Challenges:
(1) Reproduce verbatim the passage of the Beethoven teaching text between "As an elementary" and "musician and composer.", inclusive.
(2) In the Beethoven teaching text, which two foods are named as among Beethoven's favorites?
== Text provided ==
As an elementary school teacher, you might discuss the composer Ludwig van Beethoven as part of your social studies or music curriculum. Your biography should include details such as Beethoven's birth in Bonn, Germany, in 1770 and his ability to earn a living by playing the organ at age 12. Beethoven composed nine symphonies, one opera and dozens of other musical compositions. He had a troubled upbringing and never married or had children. Discuss with your class that even though Beethoven struggled with academic subjects, his musical abilities set him apart as a talented musician and composer.

Childhood Struggles

Discuss Beethoven's upbringing and mention some of his childhood struggles. He first learned to play the piano, violin and organ from his father. However, his father was an alcoholic and was very strict, often punishing Beethoven by sending him to the cellar when he didn't play the piano right. Beethoven had two younger brothers and a mild-mannered mother. Children will relate to the fact that Beethoven was an average student who didn't perform well in math or spelling. Some historians believe Beethoven might have struggled with dyslexia. Two of Beethoven's favorite foods were macaroni and cheese and strong coffee, according to the Dallas Symphony Orchestra's website for children.
===
== Dataset ==
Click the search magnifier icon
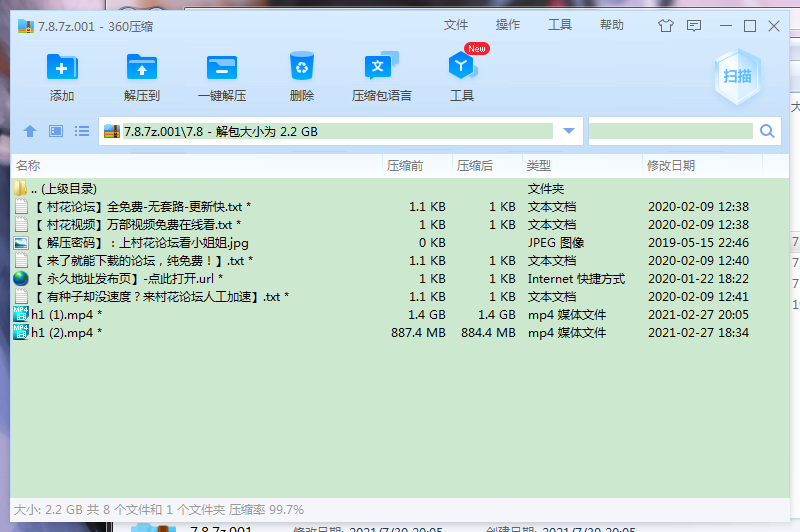Image resolution: width=800 pixels, height=532 pixels. (767, 131)
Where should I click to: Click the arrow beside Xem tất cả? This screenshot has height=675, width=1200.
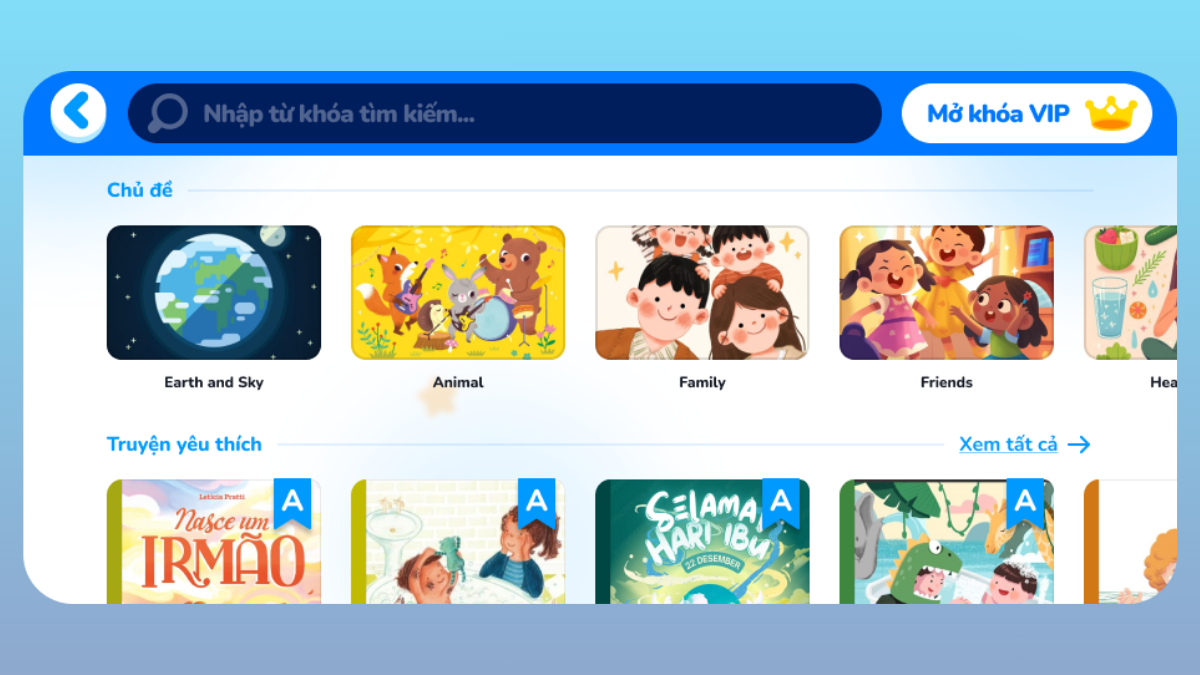(1079, 445)
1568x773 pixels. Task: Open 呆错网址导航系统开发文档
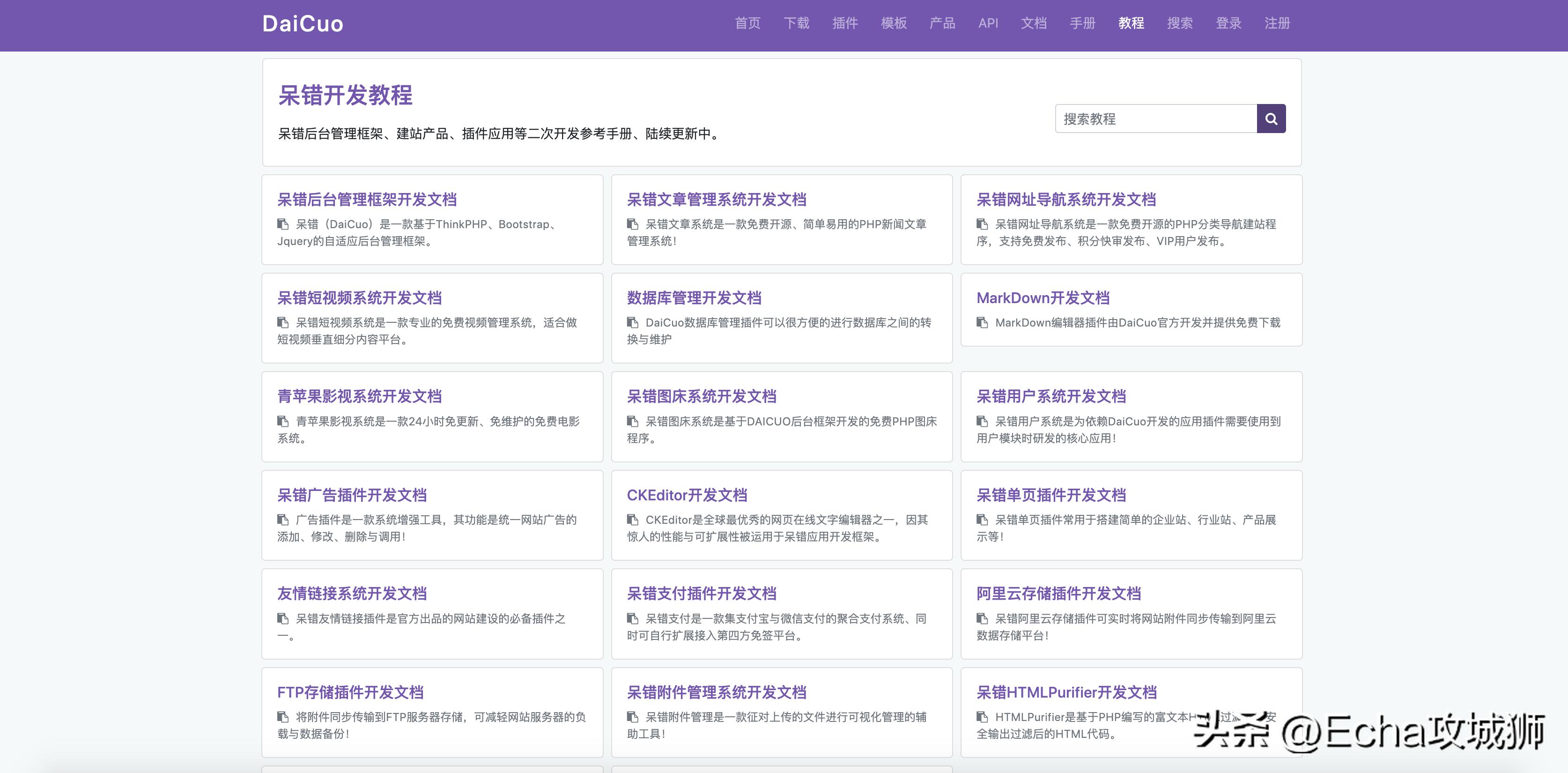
===
Responses:
(1)
As an elementary school teacher, you might discuss the composer Ludwig van Beethoven as part of your social studies or music curriculum. Your biography should include details such as Beethoven's birth in Bonn, Germany, in 1770 and his ability to earn a living by playing the organ at age 12. Beethoven composed nine symphonies, one opera and dozens of other musical compositions. He had a troubled upbringing and never married or had children. Discuss with your class that even though Beethoven struggled with academic subjects, his musical abilities set him apart as a talented musician and composer.

(2) Macaroni and cheese and strong coffee.